### DOCUMENT SECTION:

"""

Built on the whole module: the same feed the beast invariant, now at fleet granularity. The roofline fought idle SMs; the server fought idle GPUs between requests; this file fights idle GPUs reserved by jobs that don't fill them — the slowest, most expensive idle of all. It introduces MIG (hardware partitioning of one GPU into isolated instances), the Kubernetes GPU operator / device plugin (how a cluster schedules GPUs), SLURM (the batch scheduler for training), and bin-packing under the dominant idle-GPU cost pressure.
What "fully allocated" hides¶
The module's throughput climb is done. The 70B endpoint hits its target; the model is trained and served fast. Now zoom out from one endpoint to the fleet: dozens of GPUs running a mix of jobs. The dashboard says the cluster is fully allocated — every GPU is assigned to some job. The bill confirms you're paying for all of them. And yet aggregate utilization across the fleet is 40%.
The contradiction is the same shape as the module's opening, one layer up. There, eight H100s were "in use" at 38% utilization because the GPUs were waiting for data. Here, the fleet is "fully allocated" at 40% because the GPUs are reserved but not filled: a serving job that holds a card at 30%, a training job that reserved 8 GPUs and uses 6, an experiment that grabbed a whole H100 to run a notebook. Allocation is not utilization. A reserved-and-idle GPU is the most expensive waste in the stack, because — unlike an idle SM that costs nanoseconds — an idle card bills 24/7 whether or not it computes.
This file is the layer that attacks that waste: partitioning one GPU into isolated slices for jobs too small to fill it (MIG), scheduling GPUs across many jobs (the Kubernetes GPU operator and device plugin, SLURM for batch training), and packing jobs onto cards to drive utilization up (bin-packing). The pressure is no longer latency or bandwidth — it is cost.
What this file solves¶
A team's GPU fleet shows "100% allocated" but 40% utilized, and finance is asking why the GPU bill is climbing while throughput isn't. The naive read is "we need more GPUs." The real cause is that GPUs are reserved in whole-card units by jobs that don't fill a whole card, so allocation looks full while silicon sits idle and bills the same as if it were busy. This file teaches you to drive utilization up instead of buying more cards: partition a GPU into isolated slices for small jobs (MIG), schedule GPUs across the fleet with the right granularity (K8s device plugin / SLURM), and bin-pack so a card's tenants add up to its capacity — confronting the cost pressure that justifies every optimization in this module.

"""

### TO BE DONE:
- A) Translate this sentence from the passage on GPU fleet utilization into French: "The pressure is no longer latency or bandwidth — it is cost."
- B) Write the next part of the passage on GPU fleet utilization, picking up after its final sentence.

### AVAILABLE DATA:
"""

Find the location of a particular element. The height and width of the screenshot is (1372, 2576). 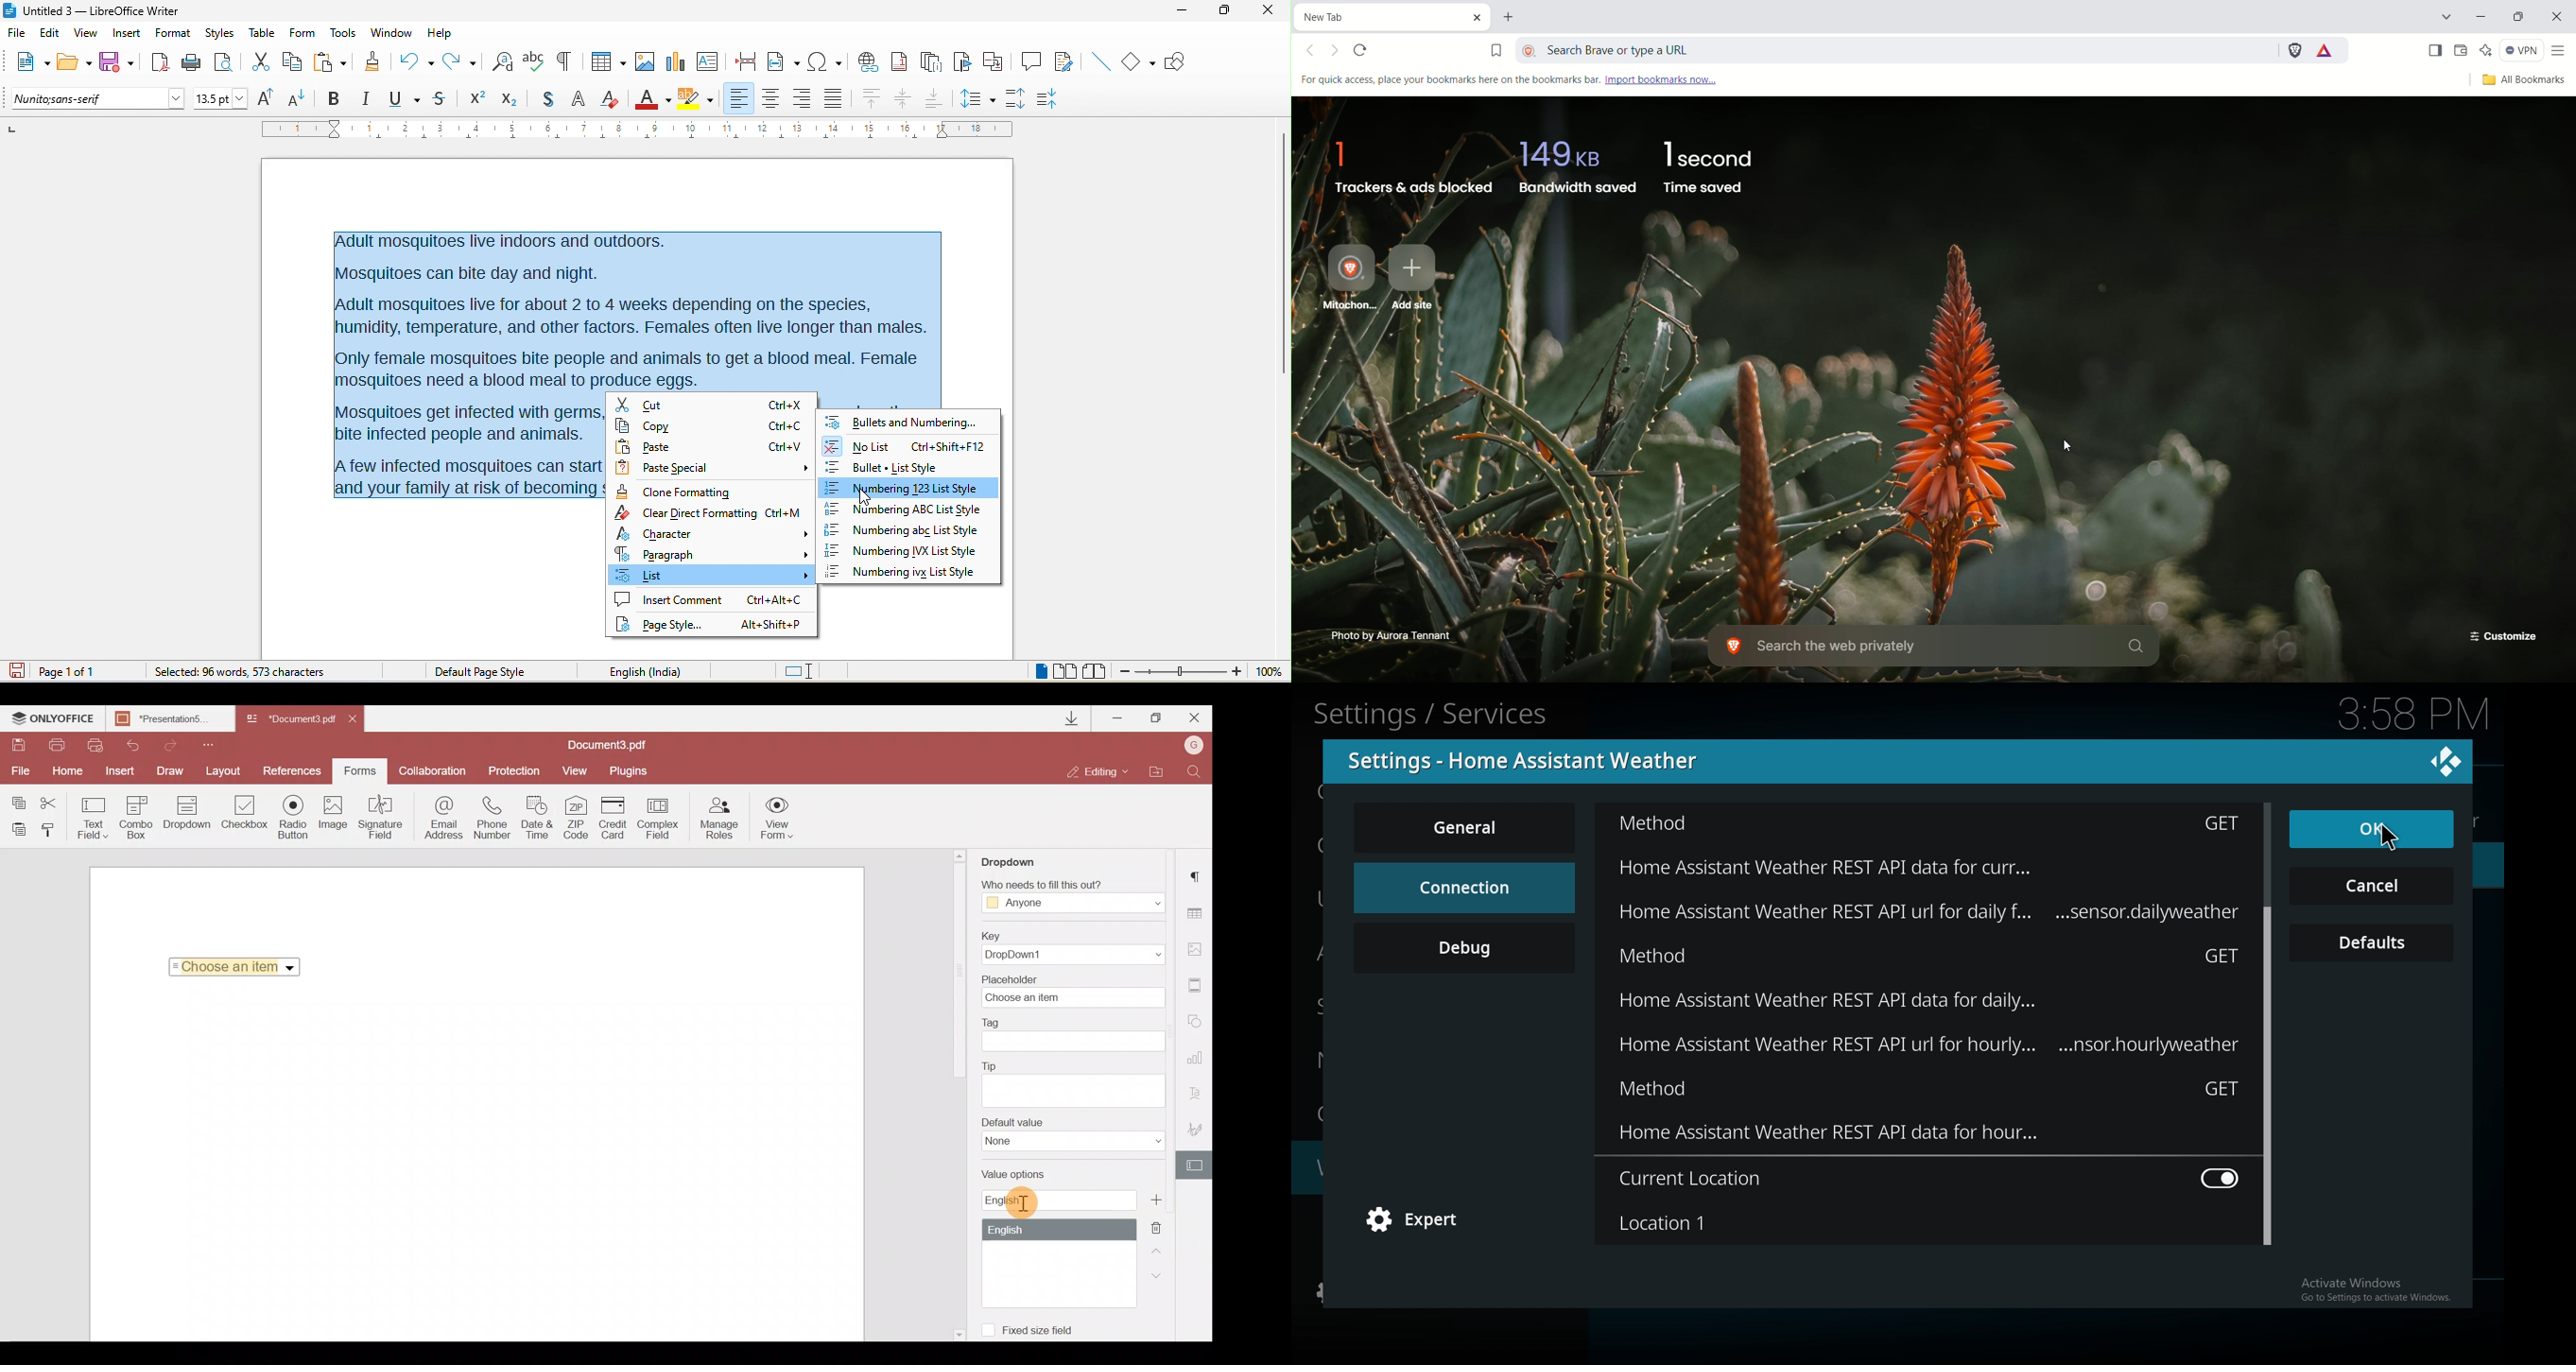

Close is located at coordinates (1194, 715).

"""

### THE RESULTS:
- A) La pression n'est plus la latence ni la bande passante — c'est le coût.

- B)
Why a scheduler and partitioning, and not just more GPUs¶
The instinct when the fleet looks full is to buy more cards. But the fleet isn't full of work — it's full of reservations. The GPU is allocated in coarse, whole-card units: ask for a GPU, you get an entire H100, even if your job uses 5% of it. Most jobs don't fill a card. A safety classifier (file 05) uses a few percent. A small experiment uses a sliver. A serving replica might use a third. Each holds a whole card, and the other 95%, 80%, or 67% sits idle — billing.
Two mechanisms fix this. Partitioning makes the unit of allocation smaller than a whole GPU, so a small job gets a small slice and several share a card. Scheduling decides which job lands on which GPU (or slice), packing them so a card's tenants sum to its capacity instead of one job hoarding it. Together they convert "one job per card at low utilization" into "several jobs per card at high utilization" — fewer cards for the same work, which is money.
Teacher voice. This is the same fight as every other file, at the slowest clock and the highest cost. The roofline kept SMs fed across nanosecond weight-reads; in-flight batching kept a GPU fed across millisecond tokens; the serving server kept GPUs fed across second-scale requests; the scheduler keeps the fleet fed across hour-to-week-scale jobs. Same enemy — idle hardware — but here the idle unit is a whole card billing around the clock, so the waste is the largest of all.
The fleet that's full and idle at the same time¶
A team runs a shared GPU cluster: serving replicas, training jobs, and a pile of experiments. They allocate one GPU per job because that's the default unit. The cluster fills up — every GPU has an owner — and new jobs queue, waiting for a free card. So they buy more GPUs. The new ones fill too, and utilization stays at 40%.
The visible break: nvidia-smi across the fleet shows most GPUs at single-to-low-double-digit utilization, while the scheduler reports zero free GPUs and a growing queue. Buying more cards made the bill bigger and the utilization no better — the new cards got reserved by jobs that don't fill them either. The queue and the idleness coexist: jobs wait for whole cards while allocated cards sit mostly empty.
So the real problem is not too few GPUs; it is that GPUs are reserved in whole-card units by jobs that don't fill a whole card, so allocation hits 100% long before utilization does, and buying more cards just adds more under-filled reservations. The fix is not more hardware. It is making the allocation unit match the job size, and packing jobs so cards fill up.
So how do we let a small job take a small slice of a GPU, and pack jobs so a card's tenants add up to its capacity?
When five jobs could share one card but each holds its own¶
Take the smallest case. Five small jobs — a classifier, two embedders, two notebooks — each use ~15% of an H100. Allocated one-card-each: five whole H100s, each ~85% idle, five cards billing for the work of less than one. Partition each H100 into MIG slices (say seven 1g.10gb instances) and the five jobs land on slices of a single card, which now runs at ~75% with hard isolation between tenants. Five cards become one. The other four can run other work or be switched off. Same jobs, one-fifth the silicon, one-fifth the bill for that work.
That is the whole game: when the allocation unit is a whole card and jobs are smaller than a card, you waste the difference; shrink the unit and pack, and the waste collapses.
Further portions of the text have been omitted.